"Nostro figlio non è un bullo ma la vittima di un atto gravissimo". Lo dicono i genitori del 15enne accoltellato mercoledì scorso da un compagno di classe durante l'ora di lezione in laboratorio, all'Istituto tecnico Alberti di Rimini. L'aggressore con la polizia di Stato si era giustificato dicendo di essere da tempo vessato a scuola e di essersi quindi voluto vendicare di colui che ha definito più volte "bullo". In una lettera, resa pubblica dagli avvocati, legali della famiglia del giovane ferito, i genitori si dicono sconcertati dal "tentativo di spostare l'attenzione da quanto realmente accaduto mediante il montaggio di un caso di bullismo supposto e non verificato, trasformando addirittura l'offensore in presunto oppresso".
Secondo i genitori, solo grazie ai riflessi del figlio che ha in parte scansato un fendente potenzialmente letale non c'è stato un tragico epilogo. "Nostro figlio, - scrivono - è stato fatto passare falsamente per 'un bullo', mentre l'altro ragazzo "peraltro ripetente e quindi più grande di età, l'ha aggredito a mano armata ed a sangue freddo". "Come confermano i compagni di scuola ed il personale scolastico - prosegue la nota dei genitori - nostro figlio è un ragazzo solare, socievole, dotato di senso dell'umorismo e di autoironia, forse ingenuo nel considerare tutti amici, compresa la persona che qualche giorno fa ha rischiato di porre fine alla sua vita per uno scambio di battute scherzose reciproche".
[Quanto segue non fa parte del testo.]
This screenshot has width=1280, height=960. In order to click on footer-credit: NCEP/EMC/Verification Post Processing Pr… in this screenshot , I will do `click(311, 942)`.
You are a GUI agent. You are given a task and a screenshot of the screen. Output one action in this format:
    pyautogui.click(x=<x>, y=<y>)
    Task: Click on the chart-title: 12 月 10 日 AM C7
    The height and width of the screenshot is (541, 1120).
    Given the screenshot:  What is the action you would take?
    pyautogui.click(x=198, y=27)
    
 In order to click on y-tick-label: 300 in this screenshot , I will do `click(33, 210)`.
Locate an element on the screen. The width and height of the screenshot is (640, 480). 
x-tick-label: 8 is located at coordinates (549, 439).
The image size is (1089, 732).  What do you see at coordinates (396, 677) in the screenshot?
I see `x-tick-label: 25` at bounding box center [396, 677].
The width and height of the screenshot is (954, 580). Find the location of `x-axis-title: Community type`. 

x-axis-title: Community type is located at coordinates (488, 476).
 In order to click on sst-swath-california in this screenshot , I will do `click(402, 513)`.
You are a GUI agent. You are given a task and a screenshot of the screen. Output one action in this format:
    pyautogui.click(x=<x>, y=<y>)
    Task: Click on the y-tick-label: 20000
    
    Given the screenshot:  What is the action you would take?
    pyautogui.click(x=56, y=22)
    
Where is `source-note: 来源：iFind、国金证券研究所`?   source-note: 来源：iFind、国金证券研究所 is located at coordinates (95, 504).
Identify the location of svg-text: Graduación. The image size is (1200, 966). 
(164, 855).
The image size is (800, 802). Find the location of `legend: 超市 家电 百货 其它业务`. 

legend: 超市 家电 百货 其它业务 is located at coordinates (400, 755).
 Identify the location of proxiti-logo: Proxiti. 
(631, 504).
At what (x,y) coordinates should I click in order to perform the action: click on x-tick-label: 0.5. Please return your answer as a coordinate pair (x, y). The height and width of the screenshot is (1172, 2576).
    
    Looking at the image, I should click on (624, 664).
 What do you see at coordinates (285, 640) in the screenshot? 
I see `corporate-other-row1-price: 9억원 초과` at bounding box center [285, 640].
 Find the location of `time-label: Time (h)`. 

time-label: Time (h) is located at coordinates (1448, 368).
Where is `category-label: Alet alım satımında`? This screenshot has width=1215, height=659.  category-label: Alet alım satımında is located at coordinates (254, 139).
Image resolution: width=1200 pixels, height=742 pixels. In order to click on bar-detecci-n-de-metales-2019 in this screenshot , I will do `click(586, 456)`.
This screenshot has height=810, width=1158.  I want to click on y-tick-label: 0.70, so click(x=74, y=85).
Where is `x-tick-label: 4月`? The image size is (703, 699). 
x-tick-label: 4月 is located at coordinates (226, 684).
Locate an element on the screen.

E non esitano a definire l'accoltellatore "un potenziale omicida". "L'augurio - concludono - è che non capiti ad altri ragazzi di andare a scuola, dove dovrebbero essere tutelati e protetti, e rischiare di morire per un'aggressione violenta ed insensata, per poi vedersi accusati di fatti falsi da una macchina del fango mediatica. Certe condotte non possono e non devono essere ammesse né tollerate. In caso contrario si tratterà solamente di aspettare che un fatto del genere ricapiti, forse la prossima volta con esiti letali".